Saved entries
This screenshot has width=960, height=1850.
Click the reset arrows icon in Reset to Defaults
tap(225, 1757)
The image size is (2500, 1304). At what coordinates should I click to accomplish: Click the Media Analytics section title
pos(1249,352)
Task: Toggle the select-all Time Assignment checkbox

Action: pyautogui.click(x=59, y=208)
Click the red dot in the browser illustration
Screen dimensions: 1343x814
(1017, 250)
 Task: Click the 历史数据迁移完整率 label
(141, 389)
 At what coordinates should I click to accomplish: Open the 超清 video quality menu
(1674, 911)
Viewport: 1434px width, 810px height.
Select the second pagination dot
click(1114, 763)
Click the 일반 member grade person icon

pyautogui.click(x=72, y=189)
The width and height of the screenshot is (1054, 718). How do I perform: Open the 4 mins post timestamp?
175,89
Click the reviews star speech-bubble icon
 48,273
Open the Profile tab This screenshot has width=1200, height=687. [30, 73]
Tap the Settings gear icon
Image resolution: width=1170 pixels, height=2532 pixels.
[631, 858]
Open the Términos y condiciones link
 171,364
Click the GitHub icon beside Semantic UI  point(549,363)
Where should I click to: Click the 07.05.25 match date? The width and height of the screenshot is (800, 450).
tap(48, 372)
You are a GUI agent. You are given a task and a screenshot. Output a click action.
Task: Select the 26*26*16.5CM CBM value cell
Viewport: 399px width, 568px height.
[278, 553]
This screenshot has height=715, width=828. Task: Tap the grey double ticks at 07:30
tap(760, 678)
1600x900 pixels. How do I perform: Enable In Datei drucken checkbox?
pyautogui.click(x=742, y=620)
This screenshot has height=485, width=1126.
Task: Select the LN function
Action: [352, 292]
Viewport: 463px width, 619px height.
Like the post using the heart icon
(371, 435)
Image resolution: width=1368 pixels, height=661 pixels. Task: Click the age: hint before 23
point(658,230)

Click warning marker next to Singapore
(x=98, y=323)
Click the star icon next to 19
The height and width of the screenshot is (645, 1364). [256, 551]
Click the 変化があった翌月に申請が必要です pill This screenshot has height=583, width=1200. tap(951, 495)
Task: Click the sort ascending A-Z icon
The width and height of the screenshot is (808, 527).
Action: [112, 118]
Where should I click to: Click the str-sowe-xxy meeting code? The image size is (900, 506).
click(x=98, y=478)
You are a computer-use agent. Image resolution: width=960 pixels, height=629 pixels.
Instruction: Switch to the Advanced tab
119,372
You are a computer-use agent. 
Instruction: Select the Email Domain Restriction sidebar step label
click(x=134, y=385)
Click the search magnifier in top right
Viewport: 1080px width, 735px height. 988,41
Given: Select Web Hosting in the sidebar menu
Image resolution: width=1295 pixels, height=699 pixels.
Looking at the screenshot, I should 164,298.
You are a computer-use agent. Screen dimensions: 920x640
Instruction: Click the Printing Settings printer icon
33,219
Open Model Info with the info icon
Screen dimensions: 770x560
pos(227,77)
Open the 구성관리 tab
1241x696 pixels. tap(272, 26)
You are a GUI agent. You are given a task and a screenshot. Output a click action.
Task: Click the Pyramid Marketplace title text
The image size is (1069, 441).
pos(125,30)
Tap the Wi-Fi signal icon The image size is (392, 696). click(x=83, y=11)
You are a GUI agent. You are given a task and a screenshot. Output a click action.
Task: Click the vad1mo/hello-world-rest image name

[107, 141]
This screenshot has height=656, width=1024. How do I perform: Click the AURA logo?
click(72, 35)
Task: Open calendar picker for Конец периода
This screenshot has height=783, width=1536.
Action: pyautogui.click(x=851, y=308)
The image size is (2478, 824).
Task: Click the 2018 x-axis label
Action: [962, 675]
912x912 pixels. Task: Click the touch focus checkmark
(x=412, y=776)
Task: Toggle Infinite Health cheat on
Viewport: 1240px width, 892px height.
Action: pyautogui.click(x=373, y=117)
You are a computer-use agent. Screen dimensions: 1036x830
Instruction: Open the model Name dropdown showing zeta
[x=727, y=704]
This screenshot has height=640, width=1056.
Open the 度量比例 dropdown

[Problem requirements]
When you reach the end of the data, write every line out again verbatim.

[Answer space]
This screenshot has width=960, height=1850.
Click the reset arrows icon in Reset to Defaults
tap(225, 1757)
The image size is (2500, 1304). At what coordinates should I click to accomplish: Click the Media Analytics section title
pos(1249,352)
Task: Toggle the select-all Time Assignment checkbox

Action: pyautogui.click(x=59, y=208)
Click the red dot in the browser illustration
Screen dimensions: 1343x814
(1017, 250)
 Task: Click the 历史数据迁移完整率 label
(141, 389)
 At what coordinates should I click to accomplish: Open the 超清 video quality menu
(1674, 911)
Viewport: 1434px width, 810px height.
Select the second pagination dot
click(1114, 763)
Click the 일반 member grade person icon

pyautogui.click(x=72, y=189)
The width and height of the screenshot is (1054, 718). How do I perform: Open the 4 mins post timestamp?
175,89
Click the reviews star speech-bubble icon
 48,273
Open the Profile tab This screenshot has width=1200, height=687. [30, 73]
Tap the Settings gear icon
Image resolution: width=1170 pixels, height=2532 pixels.
[631, 858]
Open the Términos y condiciones link
 171,364
Click the GitHub icon beside Semantic UI  point(549,363)
Where should I click to: Click the 07.05.25 match date? The width and height of the screenshot is (800, 450).
tap(48, 372)
You are a GUI agent. You are given a task and a screenshot. Output a click action.
Task: Select the 26*26*16.5CM CBM value cell
Viewport: 399px width, 568px height.
[278, 553]
This screenshot has height=715, width=828. Task: Tap the grey double ticks at 07:30
tap(760, 678)
1600x900 pixels. How do I perform: Enable In Datei drucken checkbox?
pyautogui.click(x=742, y=620)
This screenshot has height=485, width=1126.
Task: Select the LN function
Action: [352, 292]
Viewport: 463px width, 619px height.
Like the post using the heart icon
(371, 435)
Image resolution: width=1368 pixels, height=661 pixels. Task: Click the age: hint before 23
point(658,230)

Click warning marker next to Singapore
(x=98, y=323)
Click the star icon next to 19
The height and width of the screenshot is (645, 1364). [256, 551]
Click the 変化があった翌月に申請が必要です pill This screenshot has height=583, width=1200. tap(951, 495)
Task: Click the sort ascending A-Z icon
The width and height of the screenshot is (808, 527).
Action: [112, 118]
Where should I click to: Click the str-sowe-xxy meeting code? The image size is (900, 506).
click(x=98, y=478)
You are a computer-use agent. Image resolution: width=960 pixels, height=629 pixels.
Instruction: Switch to the Advanced tab
119,372
You are a computer-use agent. 
Instruction: Select the Email Domain Restriction sidebar step label
click(x=134, y=385)
Click the search magnifier in top right
Viewport: 1080px width, 735px height. 988,41
Given: Select Web Hosting in the sidebar menu
Image resolution: width=1295 pixels, height=699 pixels.
Looking at the screenshot, I should 164,298.
You are a computer-use agent. Screen dimensions: 920x640
Instruction: Click the Printing Settings printer icon
33,219
Open Model Info with the info icon
Screen dimensions: 770x560
pos(227,77)
Open the 구성관리 tab
1241x696 pixels. tap(272, 26)
You are a GUI agent. You are given a task and a screenshot. Output a click action.
Task: Click the Pyramid Marketplace title text
The image size is (1069, 441).
pos(125,30)
Tap the Wi-Fi signal icon The image size is (392, 696). click(x=83, y=11)
You are a GUI agent. You are given a task and a screenshot. Output a click action.
Task: Click the vad1mo/hello-world-rest image name

[107, 141]
This screenshot has height=656, width=1024. How do I perform: Click the AURA logo?
click(72, 35)
Task: Open calendar picker for Конец периода
This screenshot has height=783, width=1536.
Action: pyautogui.click(x=851, y=308)
The image size is (2478, 824).
Task: Click the 2018 x-axis label
Action: [962, 675]
912x912 pixels. Task: Click the touch focus checkmark
(x=412, y=776)
Task: Toggle Infinite Health cheat on
Viewport: 1240px width, 892px height.
Action: pyautogui.click(x=373, y=117)
You are a computer-use agent. Screen dimensions: 1036x830
Instruction: Open the model Name dropdown showing zeta
[x=727, y=704]
This screenshot has height=640, width=1056.
Open the 度量比例 dropdown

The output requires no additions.